Giving back to society and to our community is an important part of what we do at King's. In fact we were founded in 1829 to do just that - to serve society - and our students, staff and alumni have been making the world a better place ever since.

Every year, thousands of you, our alumni, volunteer by sharing your time, expertise and connections to help others. Volunteering can be a great way to learn new skills, develop experience and meet others. But did you know that, even better, research shows that doing good can do you good.

Helping others makes you happier

Doing things for others can both help reduce negative emotions, such as anger and hostility, and have a positive physiological effect on the brain. We’ve all experienced that rush of good feeling when you help someone in need. The research also shows that this short-term positive effect can be followed by longer periods of calm that eventually lead to better general wellbeing.

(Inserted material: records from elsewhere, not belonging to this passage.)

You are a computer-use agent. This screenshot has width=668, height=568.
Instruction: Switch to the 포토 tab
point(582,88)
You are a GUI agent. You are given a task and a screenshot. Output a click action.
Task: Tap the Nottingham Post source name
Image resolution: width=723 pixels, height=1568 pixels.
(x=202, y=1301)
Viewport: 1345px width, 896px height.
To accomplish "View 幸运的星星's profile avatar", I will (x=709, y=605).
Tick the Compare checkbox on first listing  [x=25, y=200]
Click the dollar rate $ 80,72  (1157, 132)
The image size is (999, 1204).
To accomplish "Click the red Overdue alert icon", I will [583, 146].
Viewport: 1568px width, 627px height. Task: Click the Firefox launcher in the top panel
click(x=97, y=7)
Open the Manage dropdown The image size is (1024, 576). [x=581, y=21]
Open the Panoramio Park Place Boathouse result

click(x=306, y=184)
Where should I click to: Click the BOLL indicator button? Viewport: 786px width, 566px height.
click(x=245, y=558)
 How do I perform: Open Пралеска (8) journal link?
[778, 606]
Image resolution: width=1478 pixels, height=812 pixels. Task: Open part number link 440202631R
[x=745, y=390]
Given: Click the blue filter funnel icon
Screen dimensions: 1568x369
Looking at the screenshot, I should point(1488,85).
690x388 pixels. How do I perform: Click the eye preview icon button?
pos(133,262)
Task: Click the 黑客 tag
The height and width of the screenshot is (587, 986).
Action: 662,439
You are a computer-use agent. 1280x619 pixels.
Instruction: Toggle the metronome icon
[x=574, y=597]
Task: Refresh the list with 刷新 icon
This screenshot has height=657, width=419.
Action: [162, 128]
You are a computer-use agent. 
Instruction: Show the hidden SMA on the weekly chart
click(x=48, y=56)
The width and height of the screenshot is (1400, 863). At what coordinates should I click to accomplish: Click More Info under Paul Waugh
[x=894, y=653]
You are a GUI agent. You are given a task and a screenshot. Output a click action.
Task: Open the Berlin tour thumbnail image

Doing good is good for you

While taking on too much may be stressful, taking time to help others within your means can lead to a reduction in stress levels. It both improves your emotional well-being and provides a greater perspective on your own problems. Positive emotional states also help boost the immune system. In fact, doing good might even help you live longer – studies of older people have shown that those who support others live longer than those that don’t.

Kindness is contagious

Research shows that recipients of acts of kindness are themselves more likely to act kindly to others – so your one small good deed could lead to many more. Next time somebody does something nice for you perhaps you could look for a way to ‘pay it forward’?

Top tips

  • Do something you enjoy. You’re much more likely to stick to a commitment you actually enjoy (and it’s bound to make you happier whilst you do it too). So if you like running, you could train for a charity run, or if you’re never happier than when hitting the shops, why not help an elderly neighbour with theirs?
  • Don’t overdo it. Trying to do too much will have a negative impact on your own well-being. It’s important to think about what you can realistically achieve when planning your good deeds.
  • Keep a good deed diary. The benefits of helping others can have a long-lasting effect. A great way of reflecting on your own experiences is to keep a diary of your good deeds and the good things done for you.
  • Volunteer with King’s alumni. We have lots of volunteering opportunities, from helping at events to mentoring students and recent graduates. Whether you have 10 minutes or a few hours to spare, it's easy to get involved.
  • Take part in our Global Day of Service. Join thousands of alumni across the world this March, to make a difference in your community. 

The evidence shows that there are great benefits to making room for helping others. This doesn’t have to mean taking on a lot of difficult extra commitments, keep an eye out for the small things you could do to make a difference in the world around you.

This article draws on research from the Mental Health Foundation.